EXERCISE INPUT —
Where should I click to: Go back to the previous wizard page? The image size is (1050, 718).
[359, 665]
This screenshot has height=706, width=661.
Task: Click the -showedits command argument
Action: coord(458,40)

AIM OF THE TASK —
Set down every entry again, exactly as written.

RESULT OF THIS TASK —
Where should I click to: Go back to the previous wizard page? The image size is (1050, 718).
[359, 665]
This screenshot has height=706, width=661.
Task: Click the -showedits command argument
Action: coord(458,40)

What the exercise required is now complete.